→ What you are asked to do
Look for "computer" in the listing below. Gather each line that contains it.
——
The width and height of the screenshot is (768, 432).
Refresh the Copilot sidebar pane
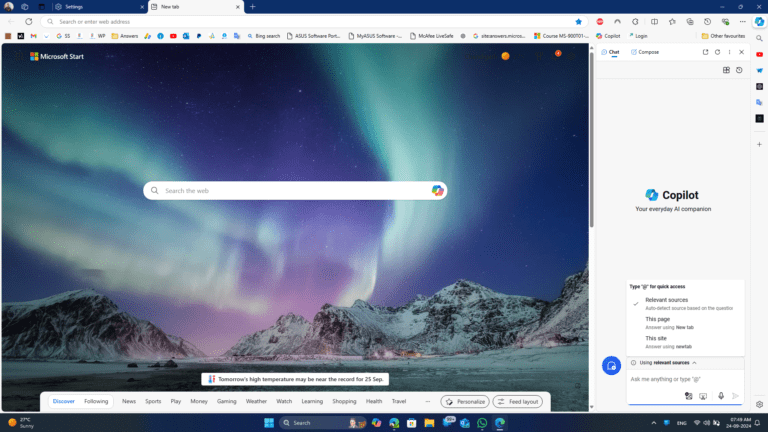717,52
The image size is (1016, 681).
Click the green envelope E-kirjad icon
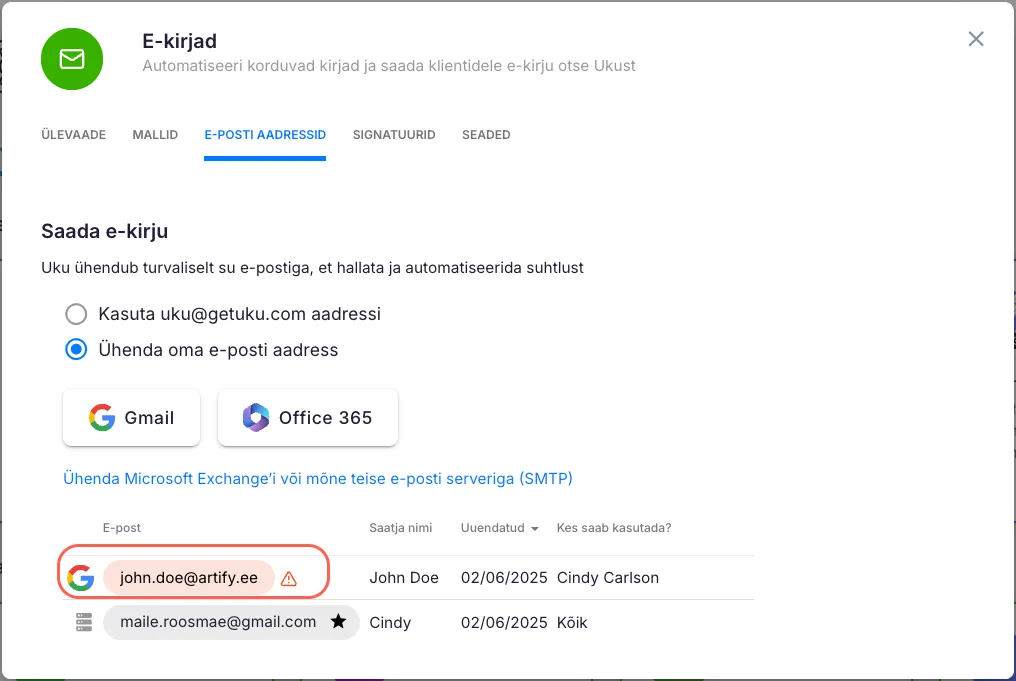point(71,59)
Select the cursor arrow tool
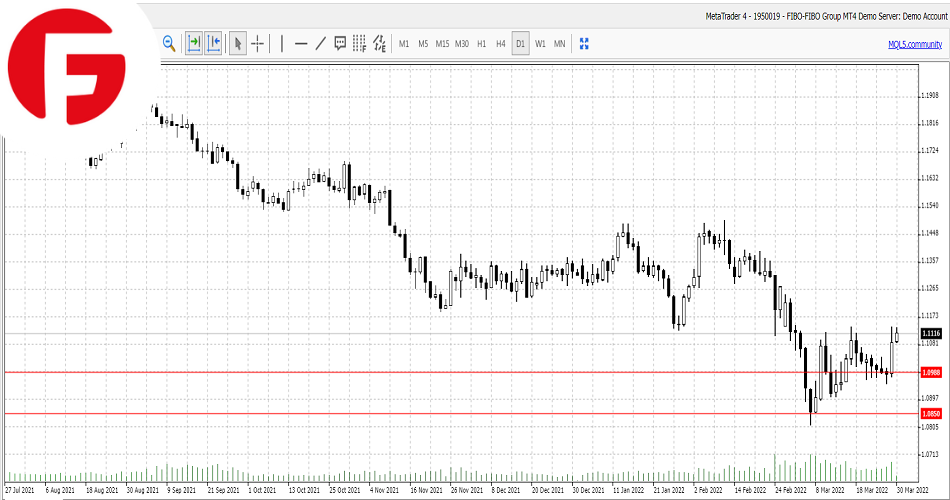This screenshot has height=500, width=950. point(238,43)
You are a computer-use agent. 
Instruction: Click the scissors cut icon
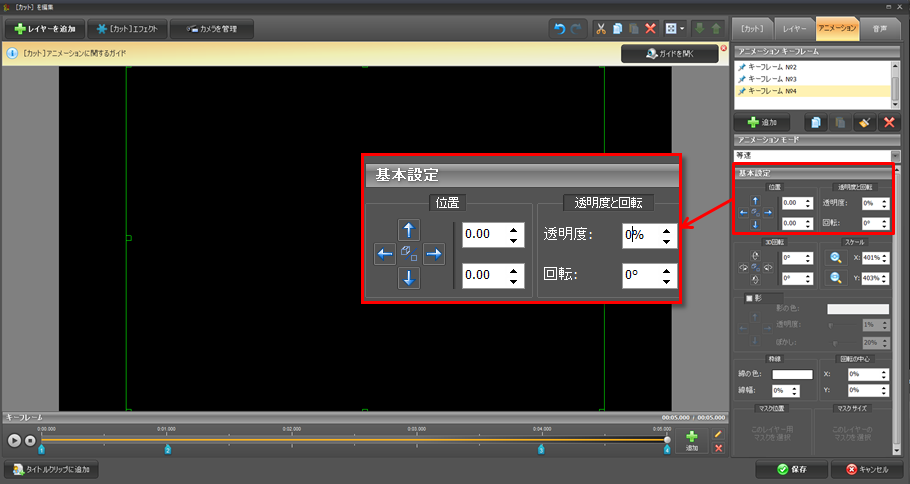[602, 29]
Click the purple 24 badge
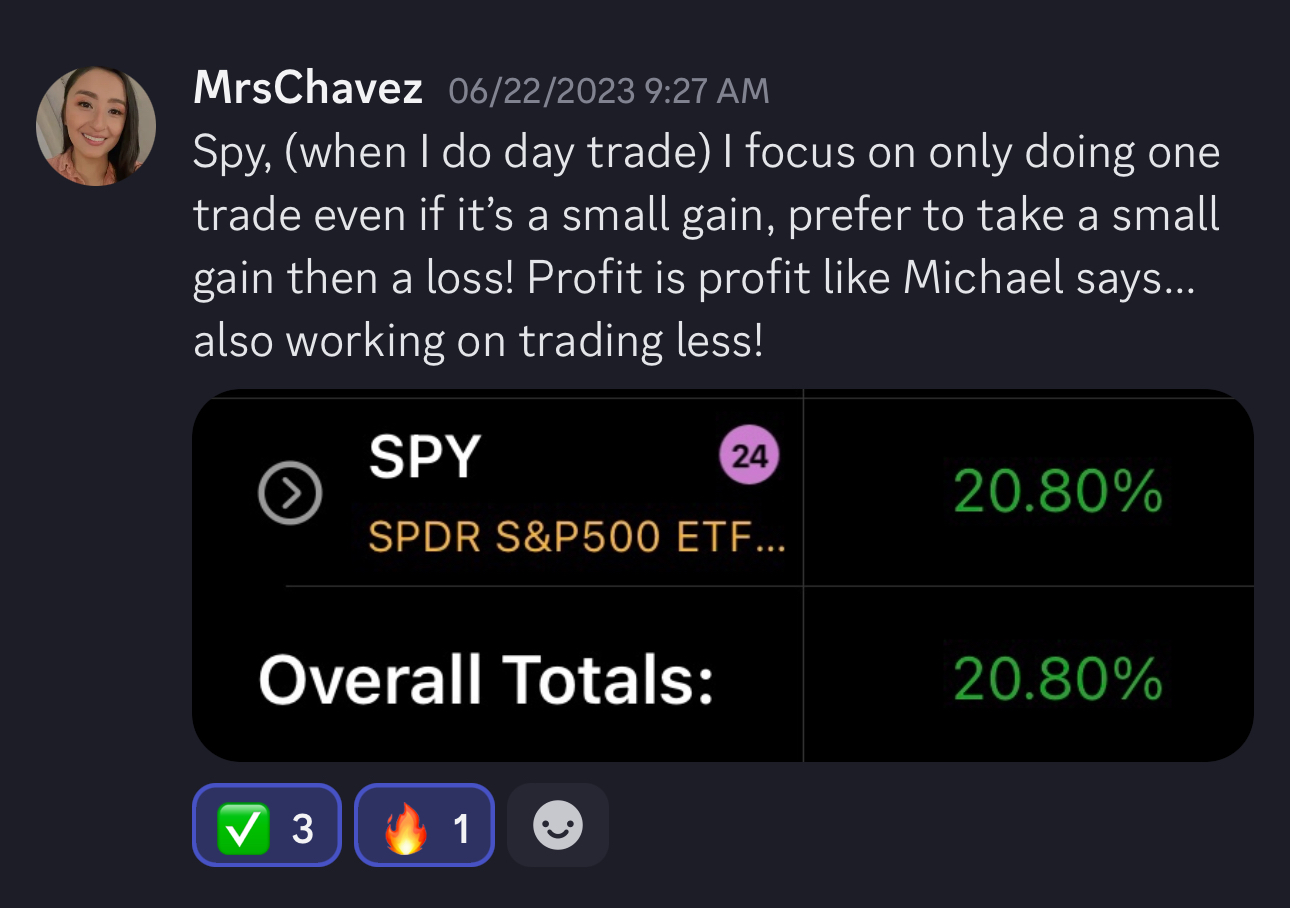The width and height of the screenshot is (1290, 908). [749, 457]
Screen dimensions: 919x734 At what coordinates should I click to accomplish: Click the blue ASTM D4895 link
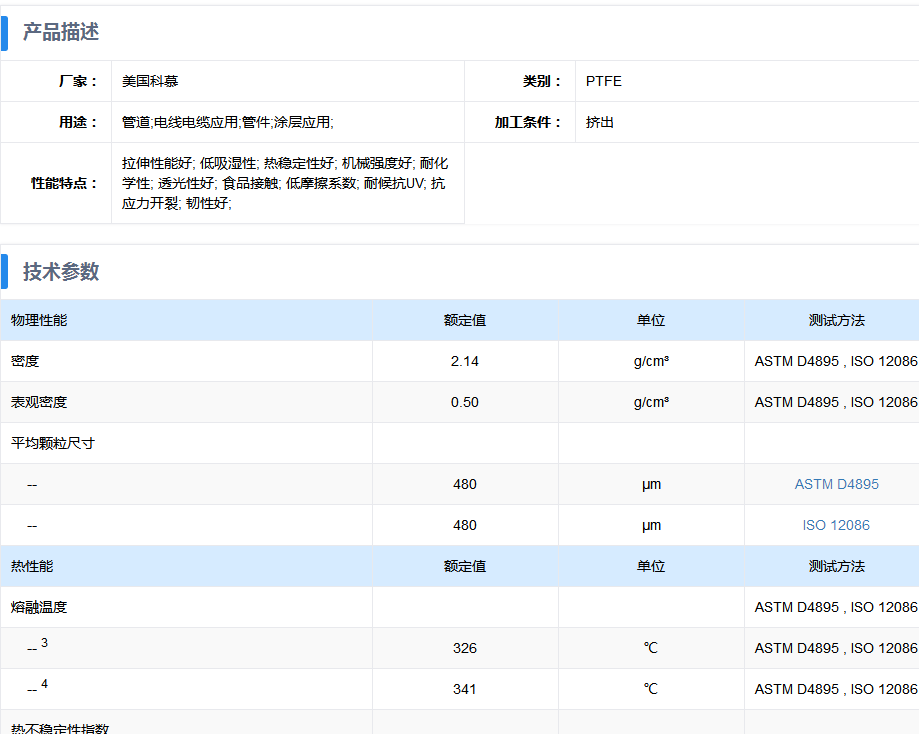click(x=836, y=484)
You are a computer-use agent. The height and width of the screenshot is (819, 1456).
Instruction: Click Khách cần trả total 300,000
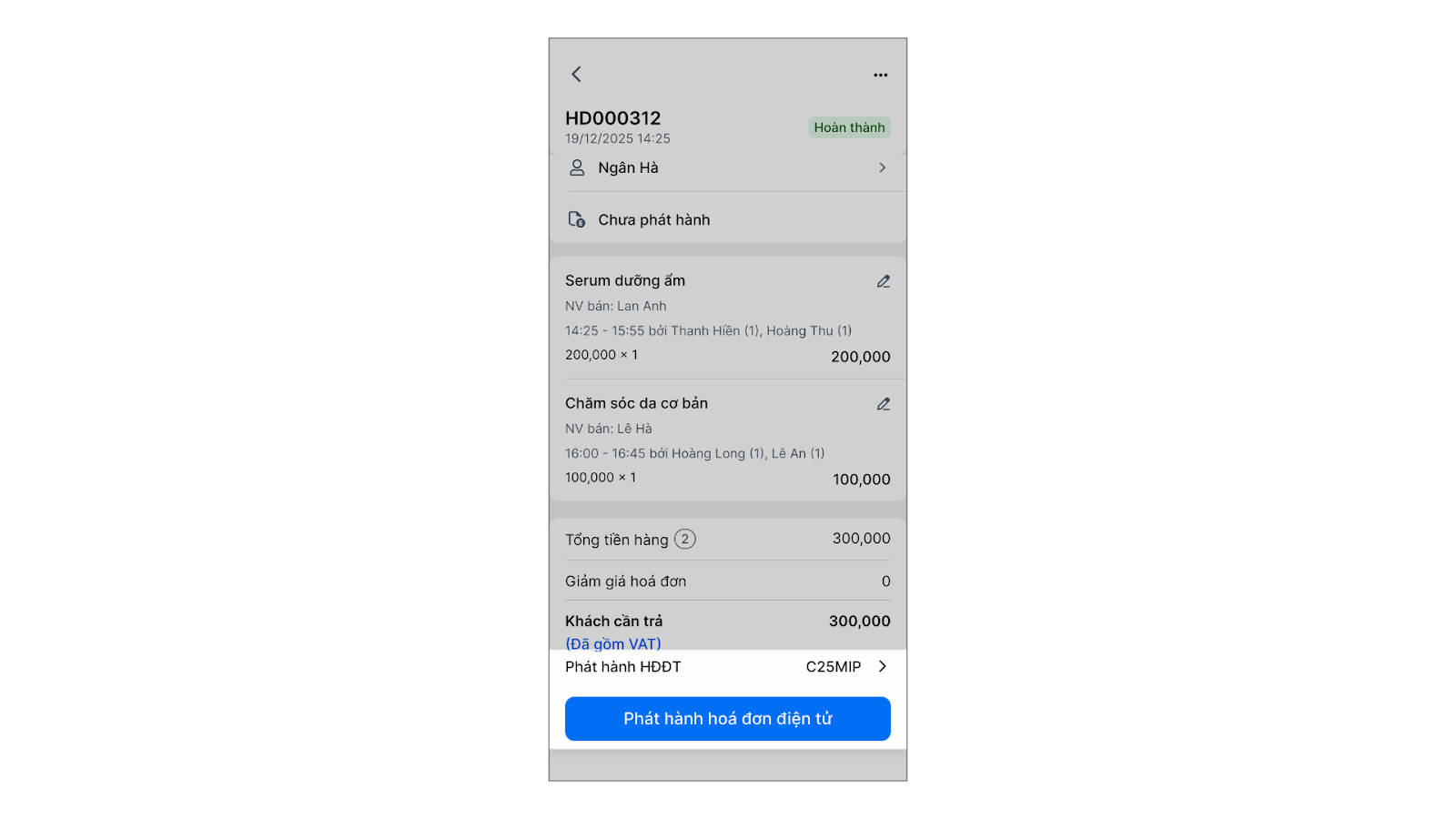tap(860, 622)
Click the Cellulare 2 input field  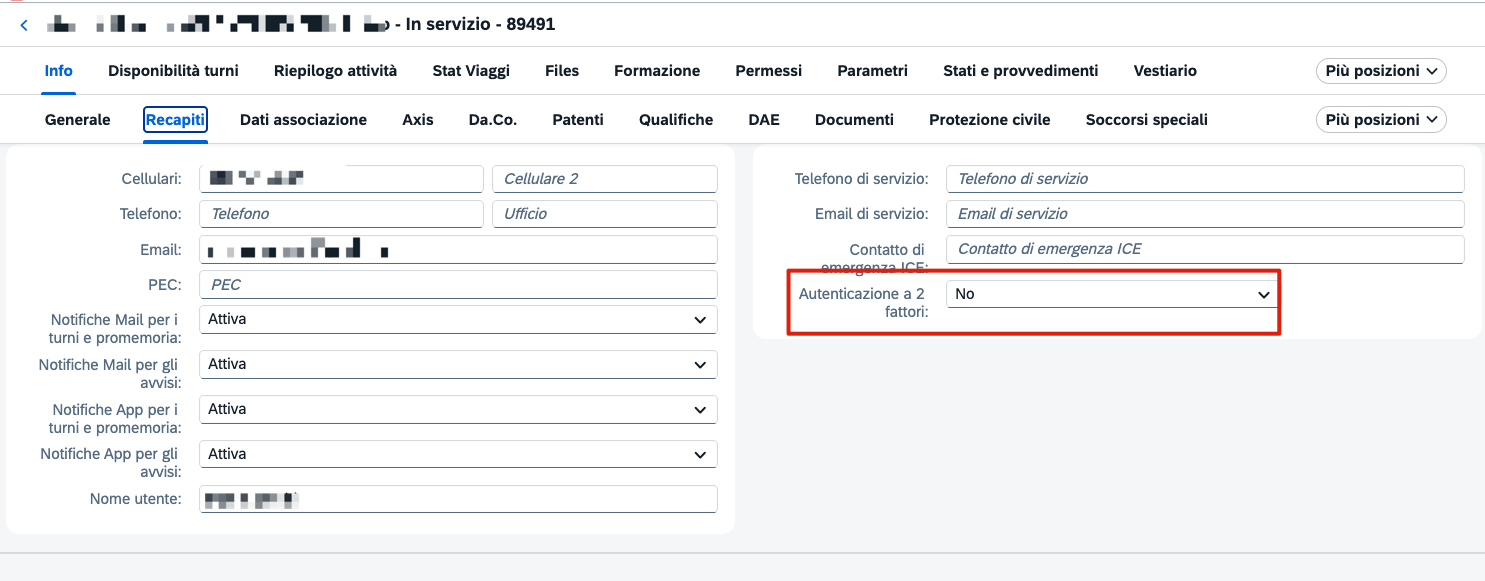[605, 179]
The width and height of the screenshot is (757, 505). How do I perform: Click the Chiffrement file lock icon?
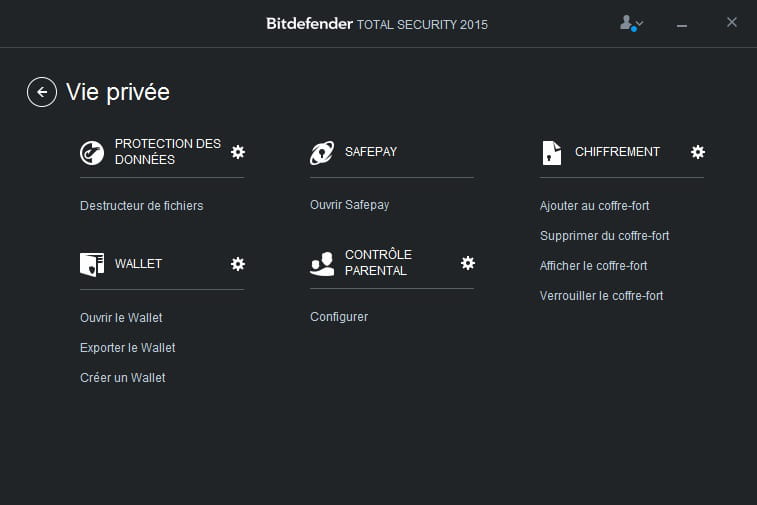552,152
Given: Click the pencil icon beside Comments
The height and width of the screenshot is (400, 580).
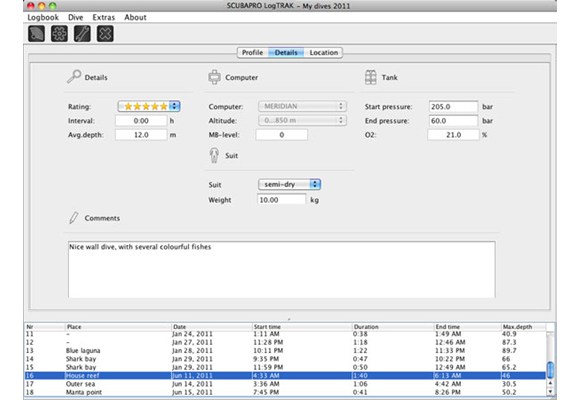Looking at the screenshot, I should coord(74,218).
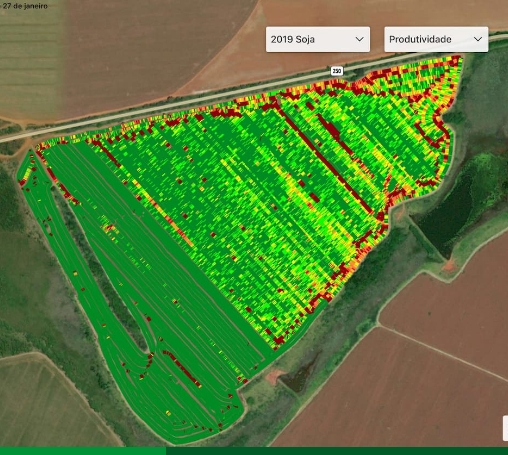Click the highway 250 road shield marker
The image size is (508, 455).
(x=337, y=71)
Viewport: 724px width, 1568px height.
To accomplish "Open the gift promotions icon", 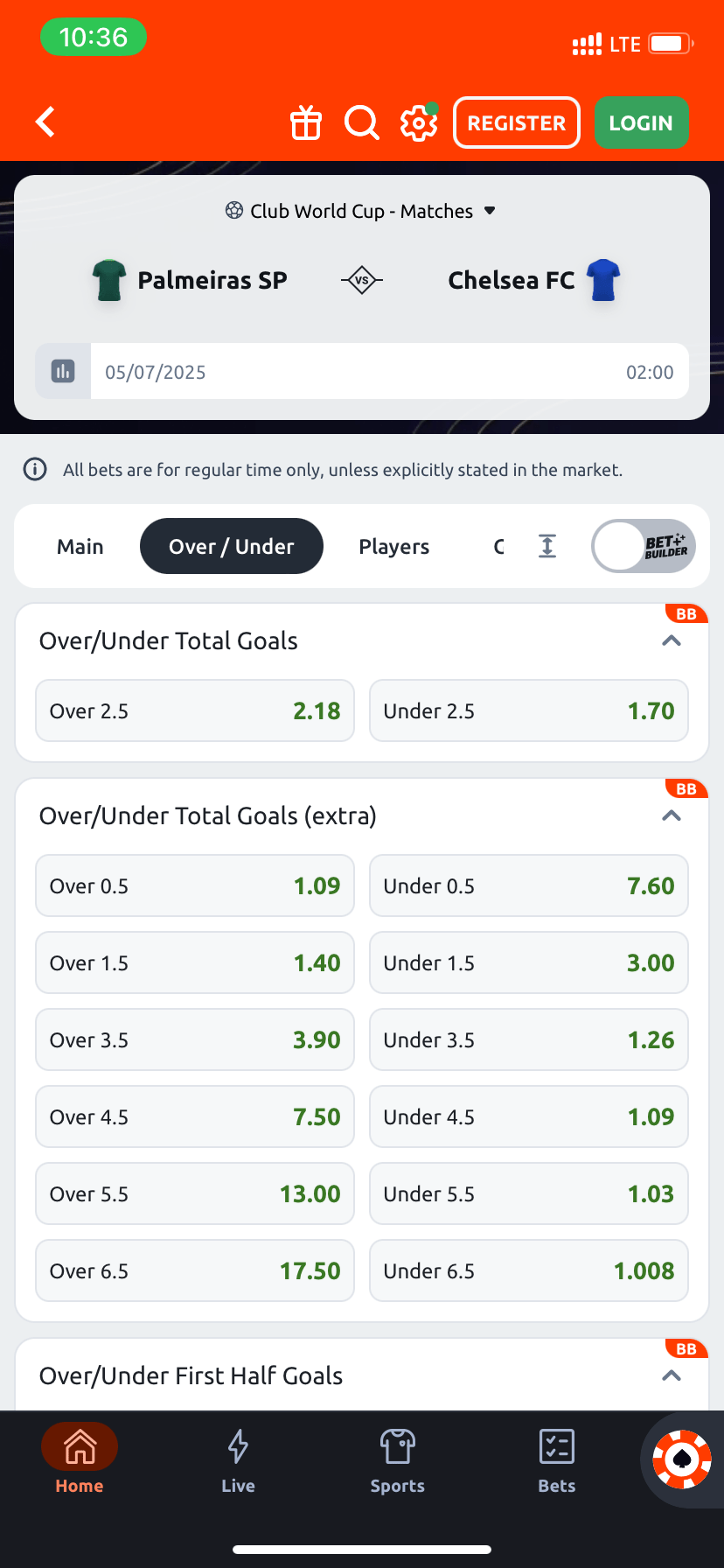I will click(x=306, y=123).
——
→ Response below
You are a computer-use agent. 
You are a computer-use agent. The height and width of the screenshot is (819, 1456).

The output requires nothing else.